高倉健が一年に一度善光寺を参拝すると9月11日掲載のブログに書いた。その後妻が「あなたが読みたいと思って。新刊コーナーにあったから」と図書館で見つけたといって『高倉健インタヴューズ』野地秩嘉著 プレジデント社 1680円を借りてきてくれた。
モッタイなくて、なかなか読み出せなかった。読み出すと一気に読み進み3時間で読み終えた。この本の中で疑問が解けた。高倉健が善光寺へ来る訳が書いてあるのを見つけた。あきらめていた疑問が氷解する。気分がいいことこの上ない。嬉しい。読書で膝を叩く時はそうないことだ。もう人に話したくてたまらなくなる。ブログは正にこんな時この欲求を満たしてくれる良い方法だ。

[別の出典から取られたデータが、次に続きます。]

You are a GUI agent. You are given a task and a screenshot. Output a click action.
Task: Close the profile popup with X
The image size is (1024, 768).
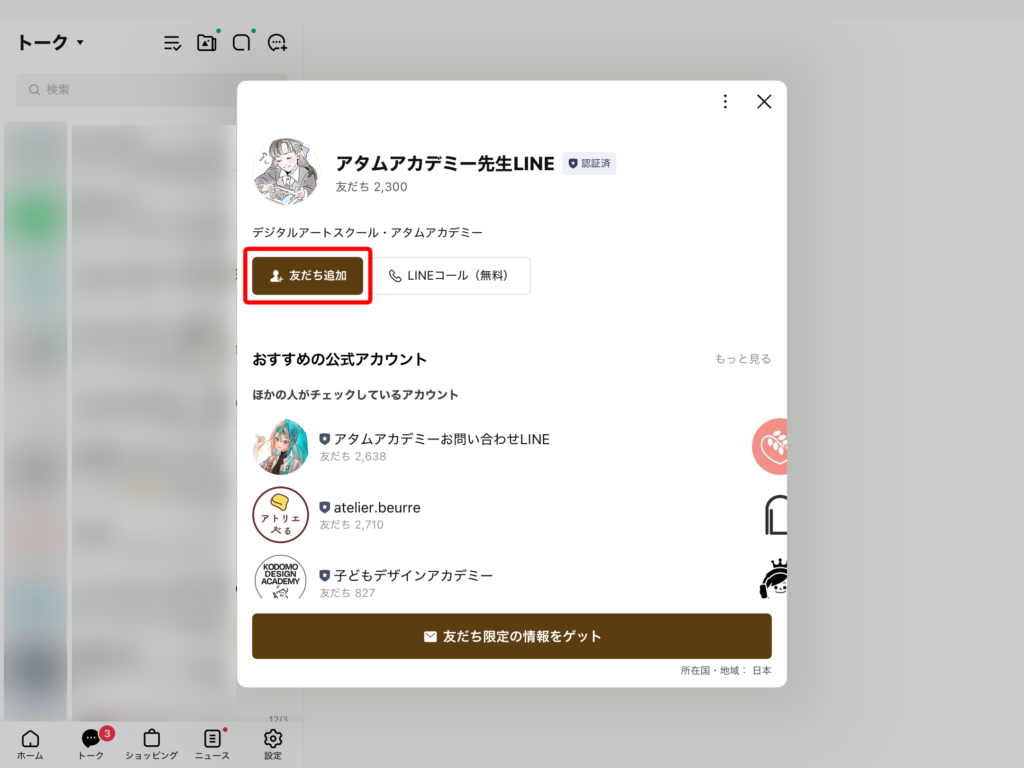pos(764,101)
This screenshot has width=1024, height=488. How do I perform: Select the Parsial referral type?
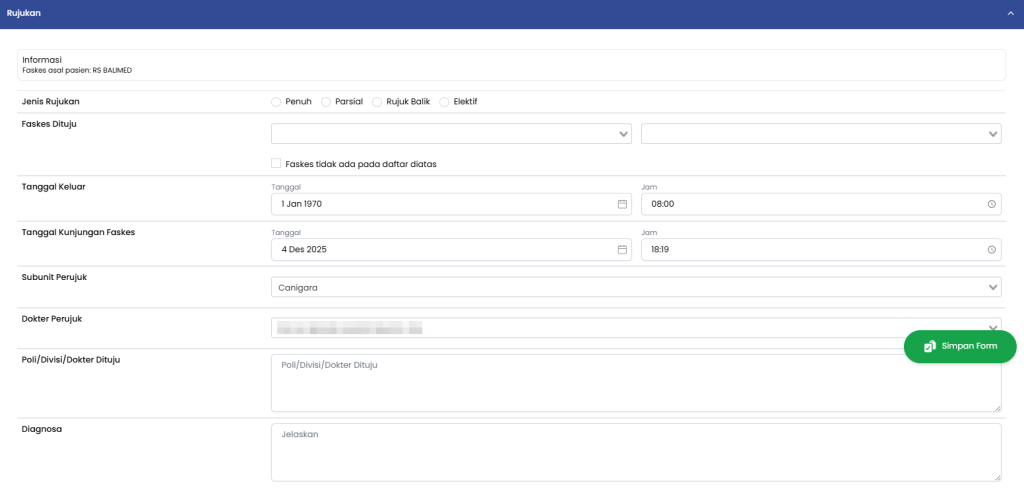(326, 102)
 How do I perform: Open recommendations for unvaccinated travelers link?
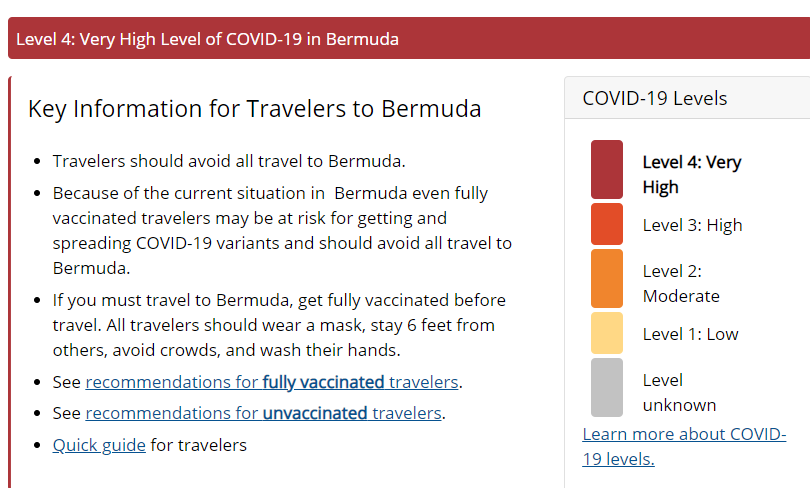pos(264,413)
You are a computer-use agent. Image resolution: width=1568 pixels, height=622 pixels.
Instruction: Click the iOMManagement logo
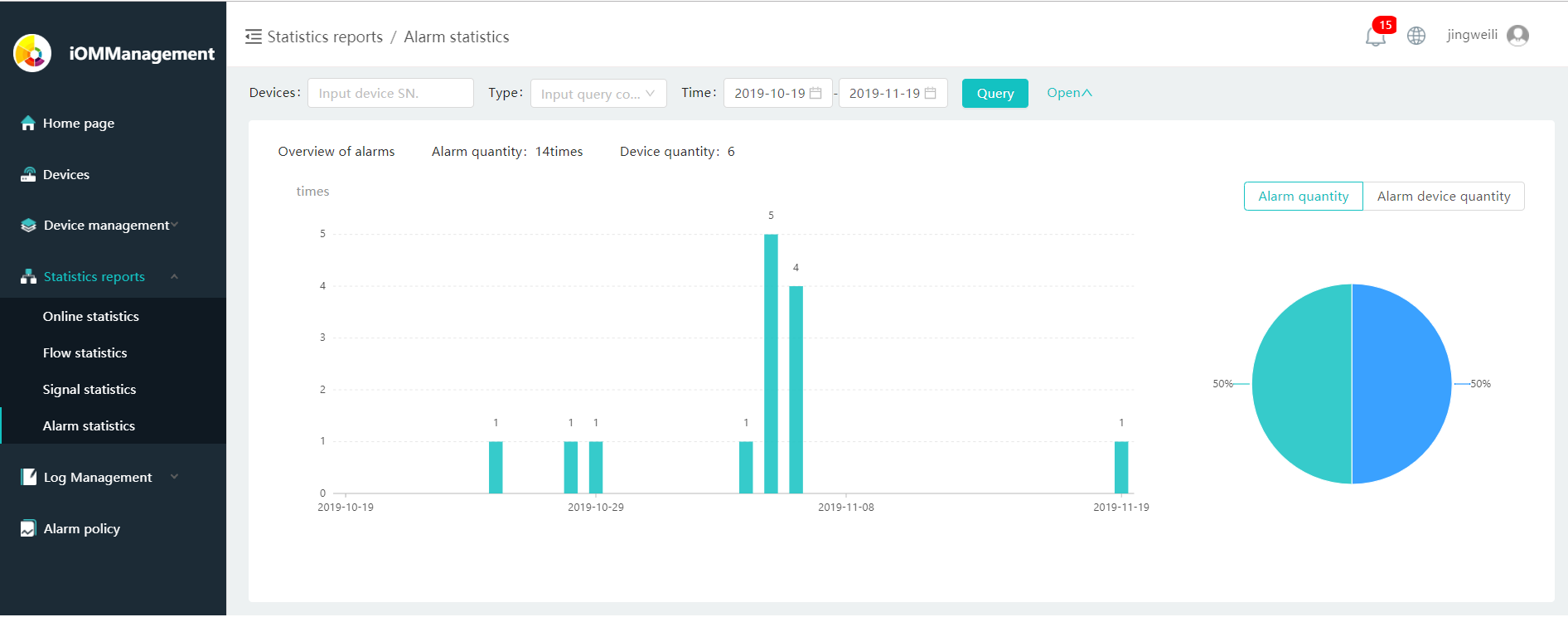[32, 53]
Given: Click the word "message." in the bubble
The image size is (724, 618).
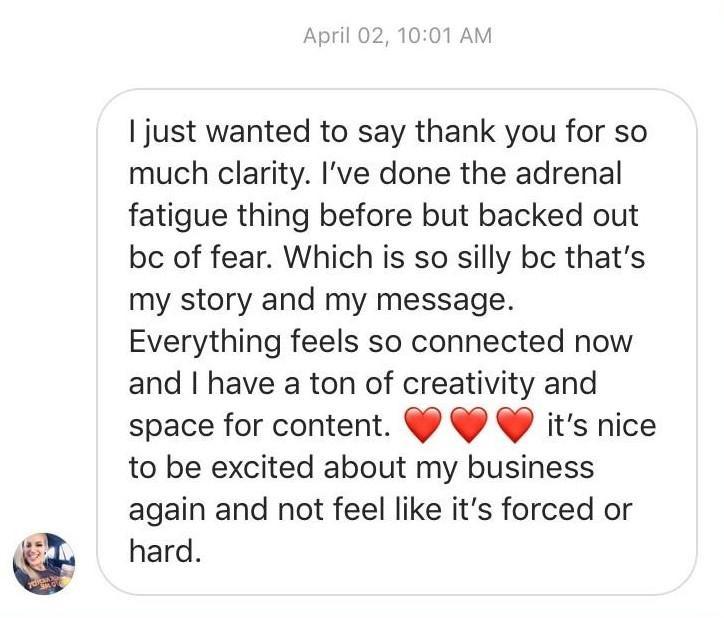Looking at the screenshot, I should [x=445, y=300].
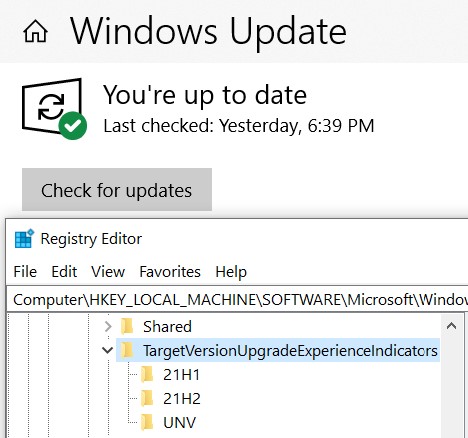Screen dimensions: 468x438
Task: Click the update status sync icon
Action: point(54,108)
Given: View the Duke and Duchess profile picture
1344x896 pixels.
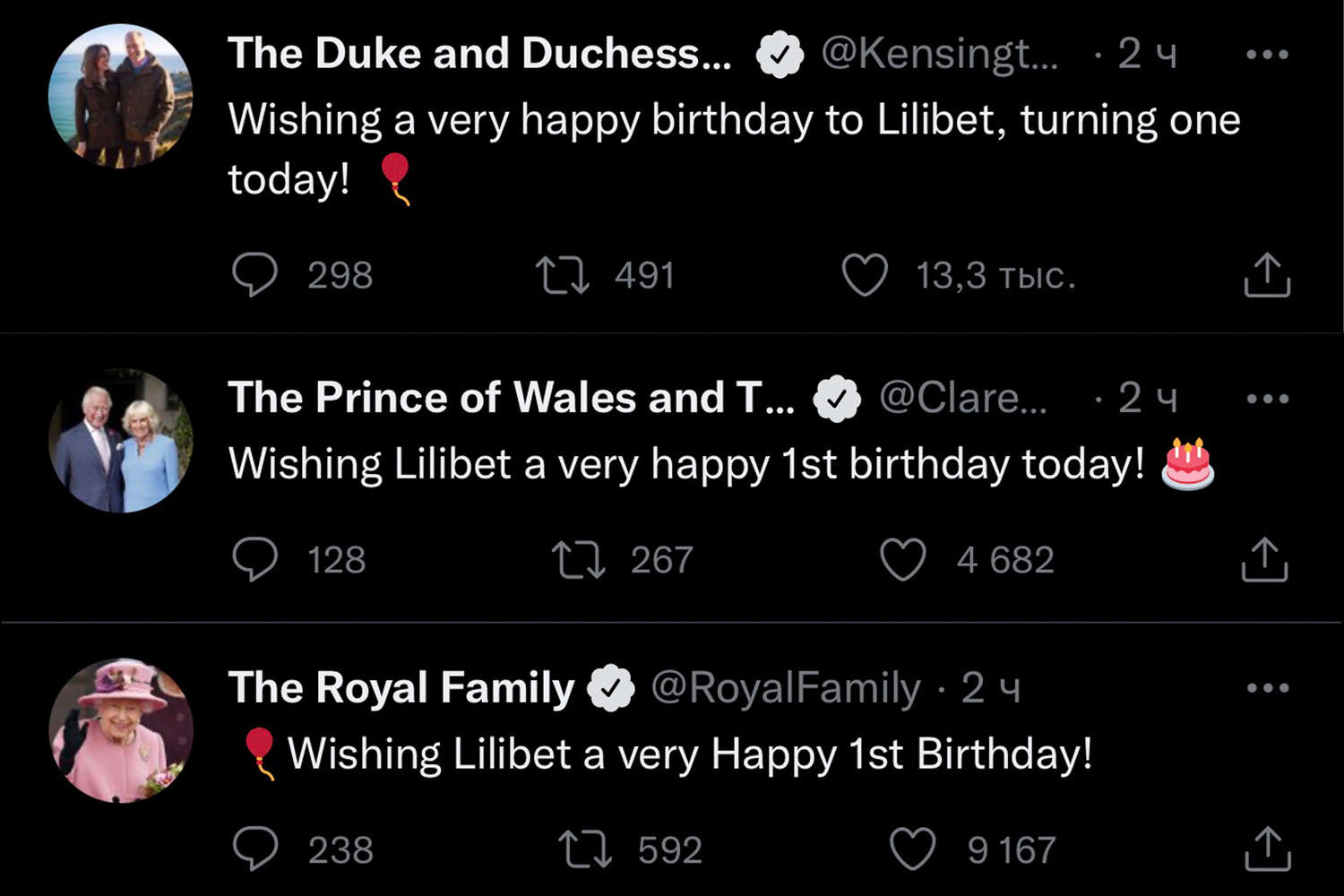Looking at the screenshot, I should [x=121, y=96].
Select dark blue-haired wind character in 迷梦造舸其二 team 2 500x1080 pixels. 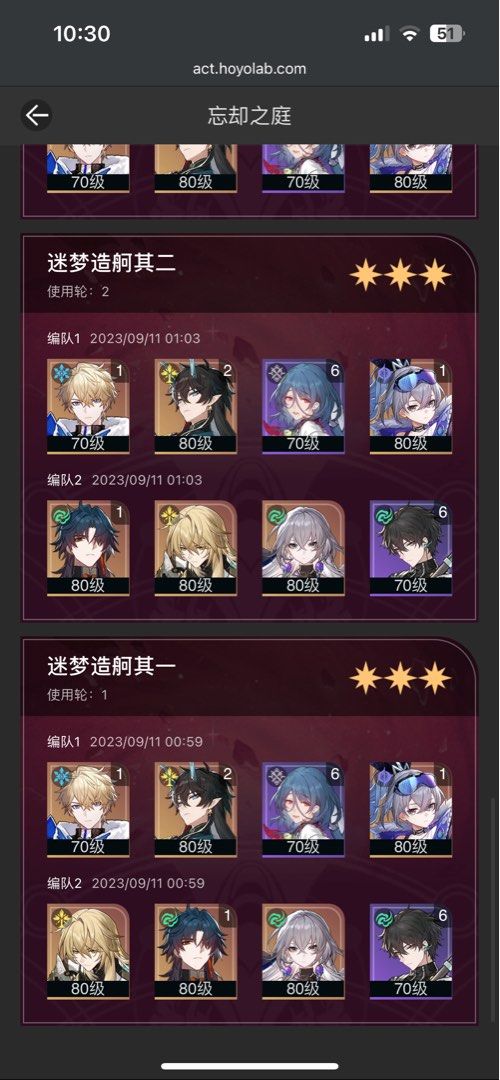[88, 548]
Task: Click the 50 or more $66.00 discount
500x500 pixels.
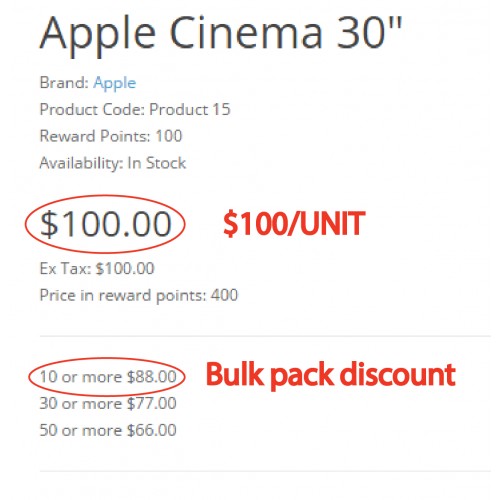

「月刊文芸誌の『すばる』に『姥ざかり花の旅笠―小田宅子の『東路日記』という話が連載されています。・・・僕の五代前の先祖が残した日記を題材にしたものなんです。・・・主人公の小田宅子は九州から善光寺、そして江戸まで旅しているんです。考えてみれば僕は善光寺の2月3日の節分会には37回連続で行っています。最初の3年目まではお金のためだった。主演のギャラが1本で二万円だったときに、豆まきをやったら五万円もくれたのだから。『行かせてください』って僕のほうからお願いしていたくらい。でも、その後は自分でもなぜだかわからず、善光寺へ足が向いていた。節分の前になると落ち着かない気分になって・・・・』どうしてかわからないけれど、善光寺へ行くと気持がよかった。・・・・100年以上前、先祖が佇んだところで僕が佇む。そこへ行くと、先祖がそこへ行こうと思った気持を理解できるように思えた。旅がスキなのは体の中に流れる血なんでしょう」79~82ページ
また妻がバツイチの経験者である私をウッテツケの解答者と判断して尋ねたのであろう「高倉健はどうして江利チエミと結婚して離婚しちゃったの?」の質問にも答えになりうる文章を見つけた。「浜松航空自衛隊の基地にロケに行っていたころ、町で『赤帽子』という評判の占いのおじいさんがいた。結婚の前年くらいでしたか、こっそりその人に見てもらったことがあるんです。・・・名前を見せたら、これはうまくゆくって言われて、うれしくなっちゃってね。・・・」「結婚したてのころ、生まれてはじめて買った新車、ベンツの230SL・・・やっと自宅に届いた夜、・・・夜中の1時ごろでしたか、乗せて走ったんです。そしたら、途中でおろしてくれって言うんです。あなたが走っているところが見たいから、って。で、ぼくがやつの前を行ったり来たり走るんです。そしたらあいつ拍手してくれるんですよ。・・・可愛いなあと思いました。この女のためなら、なんでもできるなあと」
ポストイットでしるしておいたページを開いて、帰宅した妻に読んで聞かせた。涙もろい妻は、目頭を押さえる。つられて私の声はうわずりかすれた。たった1冊の本が私たち夫婦を共通の話題で1時間を超える会話を与えてくれた。朗読する。その感想意見をお互いが話す。私が妻と結婚しようと考え始めたのは「この人といつまでも、もっともっと話したい」と強く思った時からである。新しいはなしの種をあちこちで仕入れ、「これは話さなければ」といまだに尽きることなく続く。